Unraid with pfsense VM or standalone pfsense hardware?
-
So I'm torn whether to use the unraid build I have with an E31231v3 Xeon processor on a supermicro X10SL7F board or to build dedicated hardware for the pfsense.
The application is a home application where I want to use it for vpn. There are only a few people in the house and the current isp connection, when tested, is approximately 50/15. I do run a smal business from the house.
I guess this would bring me to the question. Why should I use one method or the other? Is one going to be more reliable and secure over the other? I definitely want it to be both of those as I hate messing with things once they are properly configured and should be running on their own.
Any input or advice is greatly appreciated.
-
Bump. Anyone?
-
I currently run my pfsense on a 80/10 connection and have not problems.. I vpn into pretty much every day from work.. Running on a old HP N40L microserver with multiple other vms running 24/7/365 with one being a file server/nas vm… Not having any issues with performance at all. I would think that more than capable of running a pfsense vm.
Since you currently have the hardware, not sure why I would buy new to run pfsense.. Does your current box have more than 1 nic? You really going to want at min 2 nics - one for the wan connection and then 1 for your lan side..
-
You didn't say how much memory you have but I would look at putting a Virtualization software on the box and run a virtual PFsense on top.
You should be able to use the box for more than just PFsenseI only got a 2 mbit line but my virtual PFsense got 512 mb ram and it uses very, very little CPU
-
I have 8GB or RAM, but can max out at 32GB, so that's not an issue at all.
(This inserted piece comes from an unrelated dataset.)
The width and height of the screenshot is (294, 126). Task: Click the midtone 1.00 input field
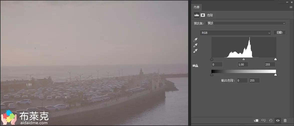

The machine is plenty powerful enough and I have a dual Intel pro 1000 PT NIC on the way. I don't think it will hold back my connection speed at all.
The real question is the downside to running pfsense in a VM? Is it less secure? Less effective? Performance not as good?
I know one downside is when performing maintenance on the machine, my internet connection would be down, but it is seldomly ever down and rarely for more than a few minutes when it is. In an emergency situation, I could always throw the router back to default settings and run back on the router to get things on the network going again. That would only happen if I needed a replacement part for the machine that needed to be ordered.
Thanks for any/all input.
-
In theory there are a few cons:
Less secure since you have more software on the box - In reality this isn't a problem. A huge amounts of major companies and organisations runs their firewalls as virtual machines.
The virtualization layer will need some resources - you got more than you need anyway :)
A little more complex to set up - Yes but there is knowledge on this forum and other places on how to do it right (I use Hyper-V myself)
there are som Pro:s too
Create a snapshot before an uppgrade - Ie you have a copy of the virtual machine before the upgrade. If it fails just revert to the snapshot.
Use the rest of the box - Since you now got a virtualization system on the box you can put a virtual NAS on it for example.
-
Thanks, I'm leaning more toward virtualizing it. I'm running unraid and can install VMs through KVM functionality that is built in. Do you see any issues or reliability problems with this?
-
Thanks, I'm leaning more toward virtualizing it. I'm running unraid and can install VMs through KVM functionality that is built in. Do you see any issues or reliability problems with this?
I have no own experiance with KVM but it should be doable (I use Hyper-V myself).
https://doc.pfsense.org/index.php/VirtIO_Driver_Support
https://forum.pfsense.org/index.php?topic=45089.0KVM is a mature and reliable hypervisor so no, I don't see any specific issues with this.
-
Thank you very much for that information!